Une chapelle centenaire sert maintenant pour des concerts de musique. Une autre, plus vaste et récente, est utilisée pour les offices religieux. Le M incrusté dans ses vitraux évoque la dévotion particulière que la congrégation voue à la Vierge-Marie. L’églantine, rose sauvage à cinq pétales symbolisant le rosaire, est représentée à d’innombrables endroits.
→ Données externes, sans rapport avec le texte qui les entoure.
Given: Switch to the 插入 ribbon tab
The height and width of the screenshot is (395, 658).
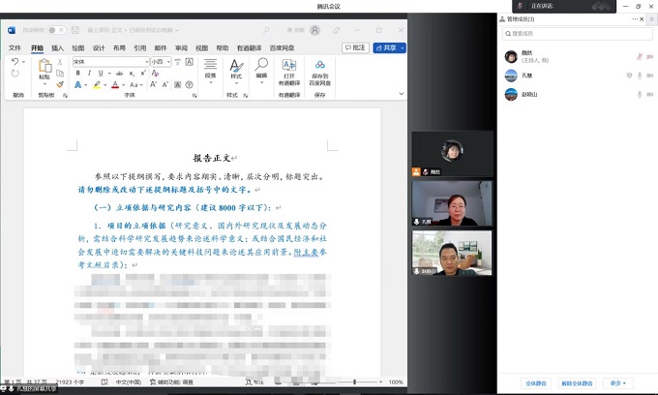Looking at the screenshot, I should 58,47.
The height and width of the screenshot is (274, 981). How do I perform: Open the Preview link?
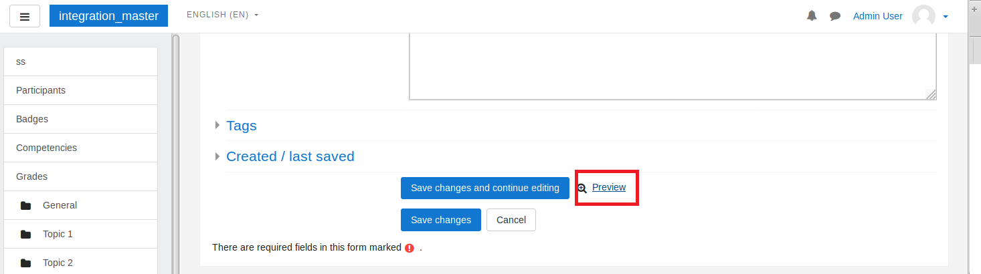[609, 187]
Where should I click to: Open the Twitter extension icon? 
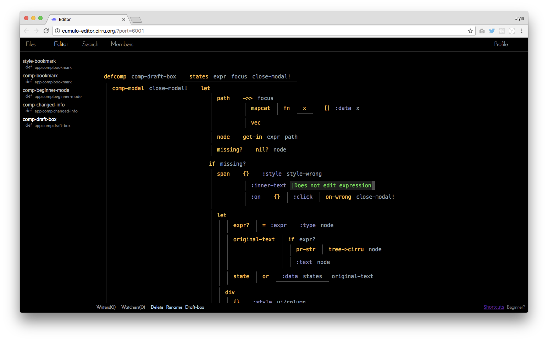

Sœur Auréla Cyr, archiviste et guide pour la visite des lieux, explique que la ferveur envers le rosaire est la base de la spiritualité des religieuses, comme l’indique le nom de leur congrégation fondée par Élisabeth Turgeon (1840-1891). « Nous méditons sur les mystères joyeux, glorieux ou douloureux du rosaire », précise-t-elle en nous amenant vers le tombeau de la fondatrice. De nombreuses personnes viennent y prier afin d’obtenir des faveurs par son intercession.

 

Des missionnaires en Gaspésie

Dans une autre partie de l’édifice, un musée ouvert au public raconte l’histoire fascinante de la fondatrice venue de Beaumont en l875. Cinq ans après son arrivée à Rimouski, quatre religieuses iront enseigner en Gaspésie, dans des conditions très difficiles. Des photos d’époque montrent toute la pauvreté sévissant dans ces communautés rurales où bien souvent des enfants marchaient pieds nus jusqu’à l’école, par grand froid.
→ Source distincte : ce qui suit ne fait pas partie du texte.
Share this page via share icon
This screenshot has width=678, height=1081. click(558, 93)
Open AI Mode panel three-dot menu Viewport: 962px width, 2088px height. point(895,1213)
Par la suite, on retrouvera des missionnaires du Saint-Rosaire sur la Côte-Nord, au Honduras, au Guatemala, au Nicaragua ou au Pérou. « J’ai moi-même enseigné pendant de nombreuses années aux États-Unis avant de revenir vivre ici à la maison mère », indique sœur Auréla Cyr.

Le musée relate aussi l’existence de ces religieuses rimouskoises vêtues d’un voile et d’une longue robe noire qui exerçaient tous les métiers, possédaient une ferme, des animaux et un immense potager, toujours présent à l’arrière de la maison mère. Elles se suffisaient à elles-mêmes et vivaient en autarcie.

Une époque révolue
Sœur Marcelle Roussel se souvient de cette époque pas si lointaine mais cependant révolue. « J’aimais beaucoup mon costume que j’ai porté jusqu’en 1963. C’était chaud l’été, mais on finissait par s’habituer ».
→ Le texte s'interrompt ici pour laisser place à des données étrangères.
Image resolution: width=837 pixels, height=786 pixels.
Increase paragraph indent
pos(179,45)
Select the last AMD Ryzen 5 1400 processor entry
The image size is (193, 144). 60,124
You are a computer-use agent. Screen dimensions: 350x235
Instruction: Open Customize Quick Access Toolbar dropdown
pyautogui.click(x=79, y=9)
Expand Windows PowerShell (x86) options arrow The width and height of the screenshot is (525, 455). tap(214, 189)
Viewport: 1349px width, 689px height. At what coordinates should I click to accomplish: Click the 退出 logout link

Elle mentionne aussi avoir trouvé très agréable de vivre au couvent de Saint-Jean-de-Dieu avec neuf autres religieuses, de 1975 à 1977. « Une religieuse s’occupait des repas, une autre du lavage ou de la couture. Cela nous donnait du temps pour se consacrer à autre chose que les tâches ménagères. »

Celle qui lit son bréviaire tous les jours et voue un grand intérêt à Saint-Paul, au point d’avoir marché sur ses traces lors d’un voyage en Grèce, est toujours active et pleine d’enthousiasme. Elle continue de visiter les personnes âgées, de faire de l’animation pastorale et de s’occuper de la chorale qu’elle a formée en 1980, « Le Chœur joyeux ».

« Ma porte est toujours ouverte pour venir en aide. Car du monde qui en arrache il y en a beaucoup dans nos villages, beaucoup de souffrance aussi. Mais ces rencontres avec tous ces gens extraordinaires restent toujours très enrichissantes pour moi. »

Après tant d’années à Saint-Jean-de-Dieu, est-ce qu’elle est un peu triste d’aller vivre à Rimouski ? « Non pas vraiment, car comment peut-on être triste de s’en retourner chez-soi ? ». Pendant sa retraite, sœur Marcelle Roussel aimerait se consacrer à la couture et confectionner des vêtements pour les plus démunis. « J’ai toujours la flamme et des projets plein la tête ».